Stress tests indicate that the banking system could reasonably withstand significant shocks, although some banks are vulnerable to a severe macroeconomic shock. Stress tests for ICs point to their limited capacity to withstand adverse shocks. Stress tests of listed nonfinancial corporations suggest vulnerability in real estate and industrial sector companies to a prolonged economic slowdown and financing constraints.
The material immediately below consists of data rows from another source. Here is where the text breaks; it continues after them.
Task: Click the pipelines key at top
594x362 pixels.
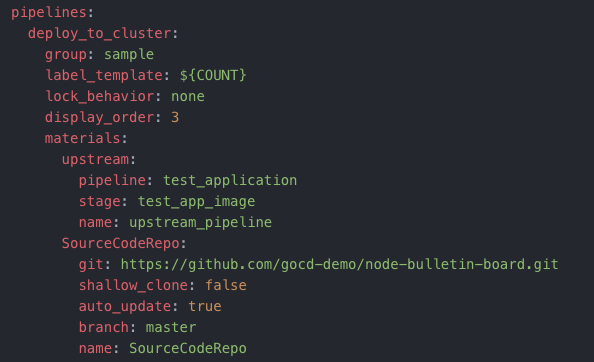Action: tap(48, 13)
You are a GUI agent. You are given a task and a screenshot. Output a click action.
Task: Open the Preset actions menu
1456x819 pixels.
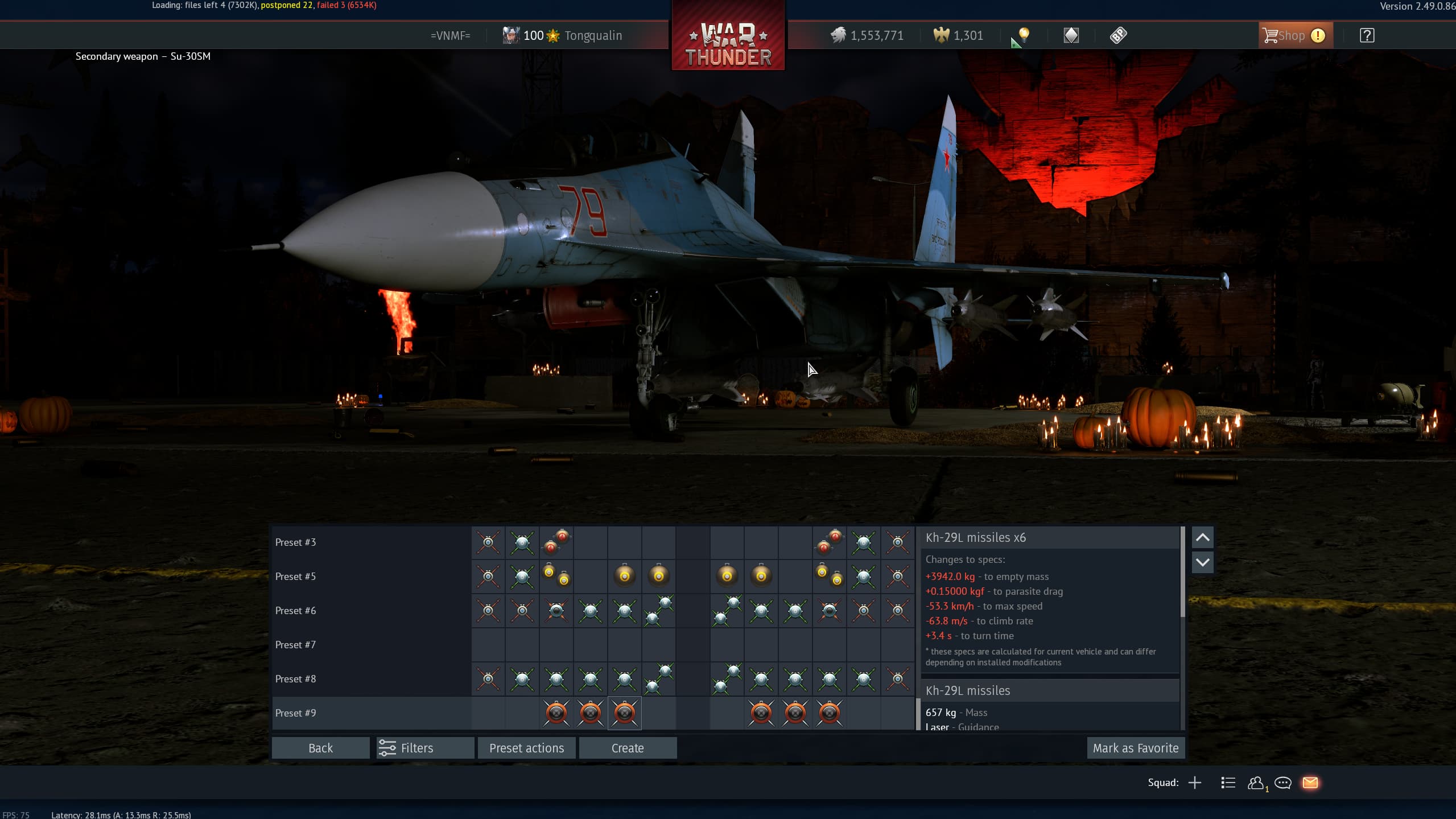(526, 748)
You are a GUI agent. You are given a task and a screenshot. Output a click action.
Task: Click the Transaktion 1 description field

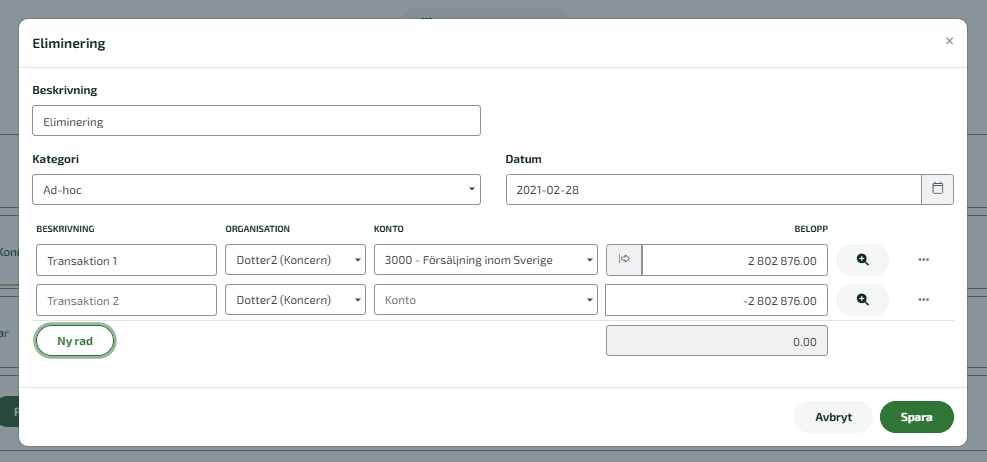point(127,261)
The macro policy mix is adequate but growth of current expenditures should be contained. Increases in recent years in wages, subsidies, and transfers could undermine long-term fiscal sustainability and should be moderated. As monetary policy remains constrained by the exchange rate regime, macroprudential policies should ensure financial stability if inflationary pressures were to reemerge. The real exchange rate is broadly in line with fundamentals, and the current exchange rate regime remains appropriate in the run up to the GCC monetary union.
Successful implementation of the authorities’ growth agenda would require progress in structural reforms. In this context, the passage of recent key laws, namely the Capital Markets Law, the Labor Law, and the Privatization Law is welcome. The authorities should move ahead with an efficient implementation of these laws and the amendment of other key legislation, particularly the Companies and Tender Laws. The implementation of the development plan should take into account project viability, absorptive capacity, and supply constraints.
The financial system’s oversight framework should be strengthened. Proper coordination should be ensured between the three regulatory agencies—the Central Bank of Kuwait, the Capital Markets Authority, and the Ministry of Commerce and Industry, particulalry with regards to ICs; and the crisis management, contingency planning, and resolution frameworks should be enhanced. The authorities’ plans to introduce an enhanced regulatory prudential structure over ICs are welcome.
If promulgated, the household debt relief law would undermine the financial culture. The law was passed by the National Assembly but rejected by the Amir. Targeted household debt relief could be implemented instead through the already existing Insolvency Fund.